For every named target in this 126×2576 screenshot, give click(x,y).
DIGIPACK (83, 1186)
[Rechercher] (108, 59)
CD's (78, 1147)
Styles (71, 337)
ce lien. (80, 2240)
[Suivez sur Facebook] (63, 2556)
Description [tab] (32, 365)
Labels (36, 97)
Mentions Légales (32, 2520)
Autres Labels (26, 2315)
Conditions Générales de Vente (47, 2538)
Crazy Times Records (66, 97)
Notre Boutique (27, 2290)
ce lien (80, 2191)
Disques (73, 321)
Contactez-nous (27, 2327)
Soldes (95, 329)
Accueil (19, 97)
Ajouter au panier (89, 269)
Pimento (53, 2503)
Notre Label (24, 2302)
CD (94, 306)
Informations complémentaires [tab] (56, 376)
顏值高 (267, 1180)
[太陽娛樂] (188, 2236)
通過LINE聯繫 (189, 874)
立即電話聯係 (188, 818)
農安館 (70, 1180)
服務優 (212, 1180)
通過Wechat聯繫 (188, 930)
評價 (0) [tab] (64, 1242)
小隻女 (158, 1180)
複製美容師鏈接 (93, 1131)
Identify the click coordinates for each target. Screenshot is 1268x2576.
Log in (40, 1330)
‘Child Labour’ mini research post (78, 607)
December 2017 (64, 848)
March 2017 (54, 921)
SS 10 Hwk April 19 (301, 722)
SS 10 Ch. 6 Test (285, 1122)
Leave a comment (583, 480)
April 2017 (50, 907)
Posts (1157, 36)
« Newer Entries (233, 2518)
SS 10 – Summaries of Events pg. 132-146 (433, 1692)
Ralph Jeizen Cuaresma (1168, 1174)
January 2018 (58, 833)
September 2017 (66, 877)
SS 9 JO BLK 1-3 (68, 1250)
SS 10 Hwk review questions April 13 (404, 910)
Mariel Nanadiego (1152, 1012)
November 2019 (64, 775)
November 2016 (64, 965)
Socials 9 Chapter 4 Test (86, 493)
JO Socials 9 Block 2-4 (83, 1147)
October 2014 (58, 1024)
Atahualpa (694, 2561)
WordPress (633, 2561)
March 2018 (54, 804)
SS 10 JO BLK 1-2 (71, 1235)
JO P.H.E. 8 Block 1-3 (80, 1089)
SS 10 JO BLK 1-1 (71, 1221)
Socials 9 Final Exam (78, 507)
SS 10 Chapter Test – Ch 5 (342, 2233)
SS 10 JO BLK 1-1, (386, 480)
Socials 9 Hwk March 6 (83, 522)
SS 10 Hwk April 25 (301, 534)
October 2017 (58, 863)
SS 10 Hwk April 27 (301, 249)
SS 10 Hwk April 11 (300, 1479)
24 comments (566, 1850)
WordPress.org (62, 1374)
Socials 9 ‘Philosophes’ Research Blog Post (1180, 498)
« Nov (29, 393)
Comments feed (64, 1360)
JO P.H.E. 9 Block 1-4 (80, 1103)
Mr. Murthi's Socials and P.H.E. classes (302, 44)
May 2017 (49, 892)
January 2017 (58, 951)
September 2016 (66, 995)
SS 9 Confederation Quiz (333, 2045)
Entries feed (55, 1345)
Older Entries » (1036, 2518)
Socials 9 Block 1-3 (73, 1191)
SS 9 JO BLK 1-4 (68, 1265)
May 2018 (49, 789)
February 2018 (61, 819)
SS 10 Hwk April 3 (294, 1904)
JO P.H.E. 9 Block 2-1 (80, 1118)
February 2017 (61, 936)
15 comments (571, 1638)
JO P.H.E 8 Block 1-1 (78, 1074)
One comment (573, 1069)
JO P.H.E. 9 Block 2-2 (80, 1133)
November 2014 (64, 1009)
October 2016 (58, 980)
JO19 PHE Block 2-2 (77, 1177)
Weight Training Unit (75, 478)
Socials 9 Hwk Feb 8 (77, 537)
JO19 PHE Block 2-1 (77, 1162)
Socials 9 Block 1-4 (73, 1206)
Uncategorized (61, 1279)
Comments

ABOUT THIS EXERCISE: Write out the listing again. Keep every character the same.

FINISHED TASK:
For every named target in this 126×2576 screenshot, give click(x,y).
DIGIPACK (83, 1186)
[Rechercher] (108, 59)
CD's (78, 1147)
Styles (71, 337)
ce lien. (80, 2240)
[Suivez sur Facebook] (63, 2556)
Description [tab] (32, 365)
Labels (36, 97)
Mentions Légales (32, 2520)
Autres Labels (26, 2315)
Conditions Générales de Vente (47, 2538)
Crazy Times Records (66, 97)
Notre Boutique (27, 2290)
ce lien (80, 2191)
Disques (73, 321)
Contactez-nous (27, 2327)
Soldes (95, 329)
Accueil (19, 97)
Ajouter au panier (89, 269)
Pimento (53, 2503)
Notre Label (24, 2302)
CD (94, 306)
Informations complémentaires [tab] (56, 376)
顏值高 (267, 1180)
[太陽娛樂] (188, 2236)
通過LINE聯繫 (189, 874)
立即電話聯係 (188, 818)
農安館 (70, 1180)
服務優 (212, 1180)
通過Wechat聯繫 (188, 930)
評價 (0) [tab] (64, 1242)
小隻女 (158, 1180)
複製美容師鏈接 (93, 1131)
Identify the click coordinates for each target. Screenshot is 1268x2576.
Log in (40, 1330)
‘Child Labour’ mini research post (78, 607)
December 2017 (64, 848)
March 2017 (54, 921)
SS 10 Hwk April 19 (301, 722)
SS 10 Ch. 6 Test (285, 1122)
Leave a comment (583, 480)
April 2017 (50, 907)
Posts (1157, 36)
« Newer Entries (233, 2518)
SS 10 – Summaries of Events pg. 132-146 (433, 1692)
Ralph Jeizen Cuaresma (1168, 1174)
January 2018 (58, 833)
September 2017 (66, 877)
SS 9 JO BLK 1-3 (68, 1250)
SS 10 Hwk review questions April 13 (404, 910)
Mariel Nanadiego (1152, 1012)
November 2019 (64, 775)
November 2016 (64, 965)
Socials 9 Chapter 4 Test (86, 493)
JO Socials 9 Block 2-4 (83, 1147)
October 2014 (58, 1024)
Atahualpa (694, 2561)
WordPress (633, 2561)
March 2018 (54, 804)
SS 10 JO BLK 1-2 (71, 1235)
JO P.H.E. 8 Block 1-3 (80, 1089)
SS 10 JO BLK 1-1 (71, 1221)
Socials 9 Final Exam (78, 507)
SS 10 Chapter Test – Ch 5 (342, 2233)
SS 10 JO BLK 1-1, (386, 480)
Socials 9 Hwk March 6 (83, 522)
SS 10 Hwk April 25 (301, 534)
October 2017 (58, 863)
SS 10 Hwk April 27 (301, 249)
SS 10 Hwk April 11 (300, 1479)
24 comments (566, 1850)
WordPress.org (62, 1374)
Socials 9 ‘Philosophes’ Research Blog Post (1180, 498)
« Nov (29, 393)
Comments feed (64, 1360)
JO P.H.E. 9 Block 1-4 (80, 1103)
Mr. Murthi's Socials and P.H.E. classes (302, 44)
May 2017 (49, 892)
January 2017 (58, 951)
September 2016 (66, 995)
SS 9 Confederation Quiz (333, 2045)
Entries feed (55, 1345)
Older Entries » (1036, 2518)
Socials 9 Block 1-3 (73, 1191)
SS 9 JO BLK 1-4 (68, 1265)
May 2018 (49, 789)
February 2018 (61, 819)
SS 10 Hwk April 3 (294, 1904)
JO P.H.E. 9 Block 2-1 (80, 1118)
February 2017 (61, 936)
15 comments (571, 1638)
JO P.H.E 8 Block 1-1 (78, 1074)
One comment (573, 1069)
JO P.H.E. 9 Block 2-2 (80, 1133)
November 2014 (64, 1009)
October 2016 (58, 980)
JO19 PHE Block 2-2 (77, 1177)
Weight Training Unit (75, 478)
Socials 9 Hwk Feb 8 (77, 537)
JO19 PHE Block 2-1 (77, 1162)
Socials 9 Block 1-4 (73, 1206)
Uncategorized (61, 1279)
Comments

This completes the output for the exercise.